_Aim A_
In the article on dictatorship victims that precedes the listing, which people are named? List every one of them.
_Aim B_
Answer these questions from the article on dictatorship victims, which comes before the listing:
(i) In what year was HIJOS founded?
(ii) How many people were forcibly disappeared during the Argentine dictatorship, by the article's estimate?
(iii) On what date did Videla die?
_Aim C_
Carry on writing the article on dictatorship victims, which appears ahead of the listing, from the point where it stops.

_Excerpt to read_
——————

Seeking Justice for Dictatorship Victims – Two Continents Apart

GWANGJU, South Korea , May 21 2013 (IPS) - As news of the death of former Argentine dictator Jorge Rafael Videla in a prison cell spread around the world, Julia Parodi, who was in this South Korean city to receive the Gwangju Prize for Human Rights on behalf of HIJOS, said he died in the right place.

HIJOS, the acronym for “Sons and Daughters for Identity and Justice Against Oblivion and Silence”, is an Argentine rights group founded in 1995 when children of people “disappeared” by that country’s 1976-1983 military regime came together to hold escraches or outings of human rights violators.

Argentine victims of forced disappearance. Credit: ha+/CC BY 2.0

Argentine victims of forced disappearance. Credit: ha+/CC BY 2.0

An estimated 30,000 people were forcibly disappeared during the Argentine dictatorship’s systematic suppression of dissent. In 1976, then army chief Videla led the junta made up of the commanders of the three military forces after the coup d’état that overthrew the democratic government of Isabel Perón.

Videla, who died on May 17, may be physically no more, the 25-year-old Parodi told the audience in her acceptance speech, but Argentina is still trying to correct the historical wrongs of the regime he led for most of its seven years in power.

Parodi was with her colleague Marcos Kary in Gwangju to share the human rights experiences of Argentina and South Korea.

——————

_Data excerpts_
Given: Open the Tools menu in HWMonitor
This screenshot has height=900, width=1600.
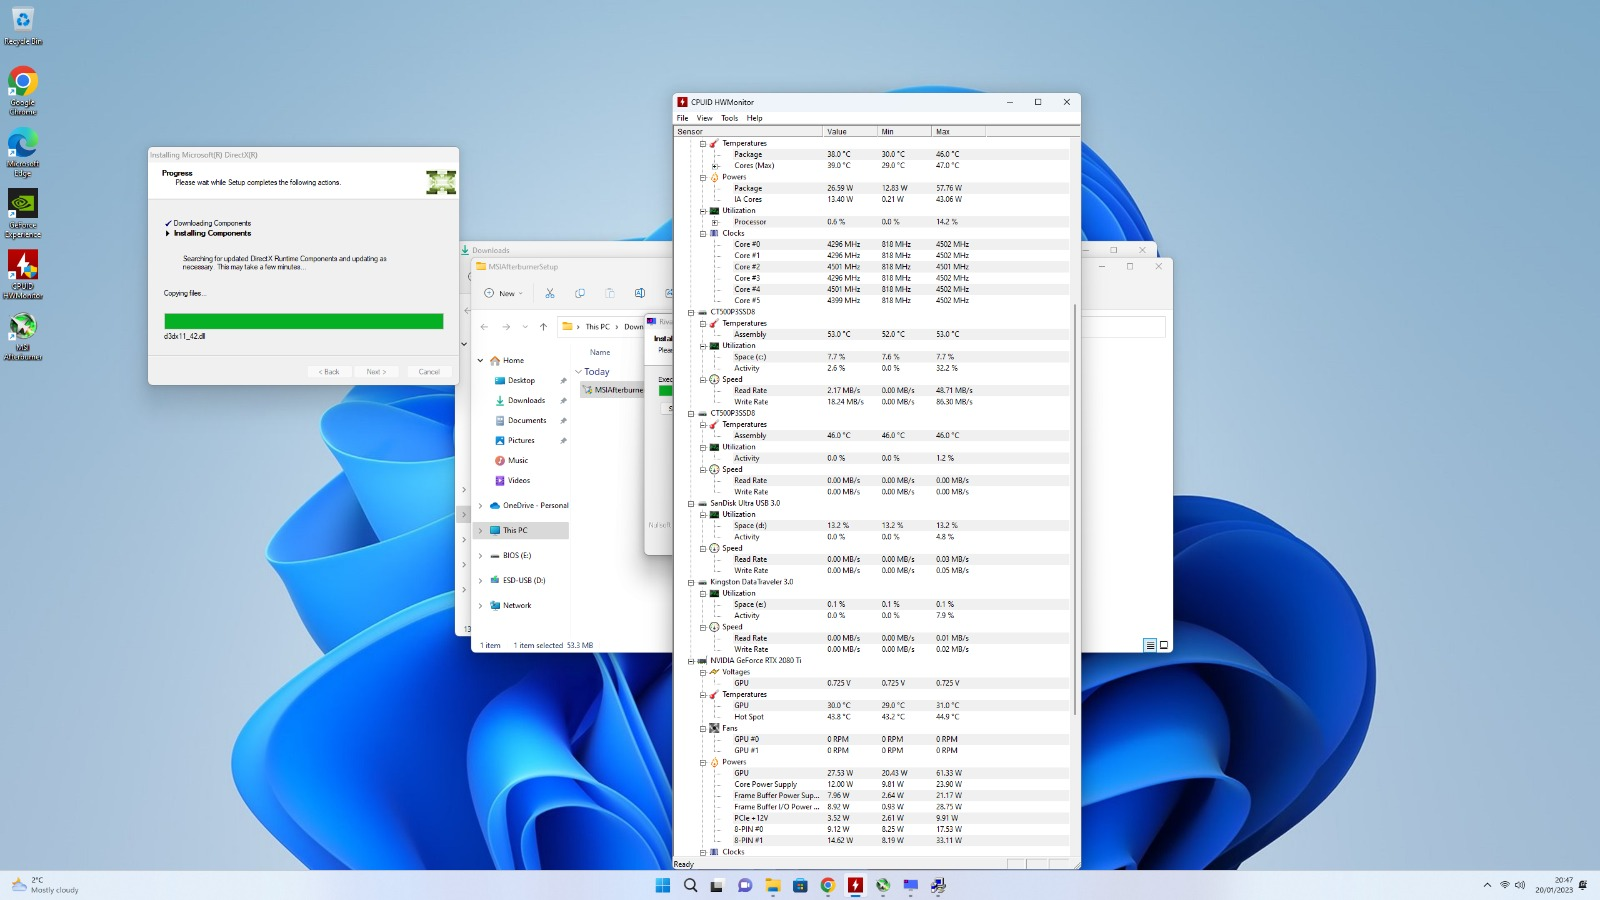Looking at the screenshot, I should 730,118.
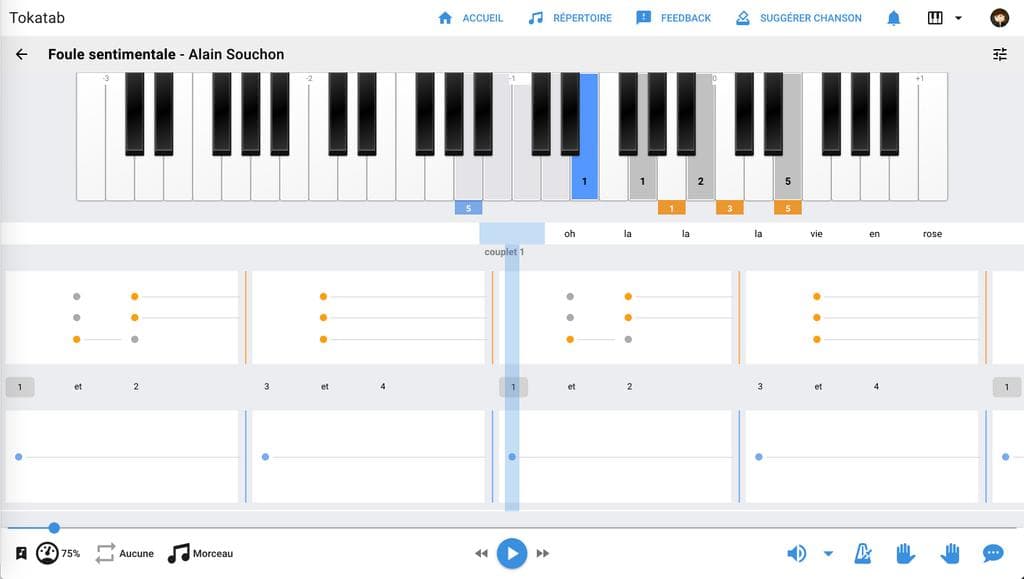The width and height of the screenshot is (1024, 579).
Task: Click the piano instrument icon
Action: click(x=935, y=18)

——————

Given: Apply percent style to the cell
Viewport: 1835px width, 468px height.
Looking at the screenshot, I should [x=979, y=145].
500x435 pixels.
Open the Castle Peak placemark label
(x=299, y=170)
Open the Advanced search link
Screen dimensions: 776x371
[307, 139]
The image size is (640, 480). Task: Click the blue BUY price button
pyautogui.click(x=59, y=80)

——————

_Written response A_
Jorge Rafael Videla, Julia Parodi, Isabel Perón, Marcos Kary

_Written response B_
(i) 1995
(ii) An estimated 30,000
(iii) May 17

_Written response C_
The Gwangju Prize is awarded by the May 18 Memorial Foundation in South Korea, which like HIJOS was established by the families of those subjected to the brutal excesses of a dictatorship. Protests against the rule of South Korean military commander and strongman Chun Doo-hwan (1979-1988) had culminated in the May 18-27, 1980 uprising in Gwangju, also known as 518, an allusion to the date the bloody crackdown began.

In spring 1980 there was a wave of demonstrations across South Korea. In Gwangju, in the southwest, the military responded with brute force, firing indiscriminately into crowds. Even passersby were killed. The final death toll is still uncertain, but up to 2,000 people may have died.

The uprising is seen as a pivotal moment in the struggle for South Korean democracy.

The May 18 Memorial Foundation was established in 1994, and the Gwangju Prize was created in 2000. Xanana Gusmao, who fought for the freedom of East Timor in Southeast Asia and was elected as its first president when it became a new country in 2002, was the first recipient of the prize.

The award has since gone to other leaders in South Asia, notably Aung San Suu Kyi, the icon for democracy in Myanmar/Burma, in 2004; Manipur’s Irom Sharmila, fighting the excesses of the military in northeastern India, in 2007; and Dr Binayak Sen, a civil rights activist working for the rights of tribal populations in India, in 2011.

For the first time, however, the prize has gone this year to an organisation so many miles and whole continents away from the parent country. HIJOS was chosen for its dedication to get justice for victims of human rights abuses during Argentina’s dictatorship.

Parodi and Kary, both students who work for and represent HIJOS, are not the children of any of those who fell prey to the atrocities of the regime, but are willing to carry on the job that the daughters and sons of the victims began nearly two decades ago.

Like other human rights groups in their country, their aim is to help restore truth and bring justice to Argentine society. The organisation has helped collect evidence, arranged legal assistance for those wishing to prosecute human rights violators, and offered psychological support.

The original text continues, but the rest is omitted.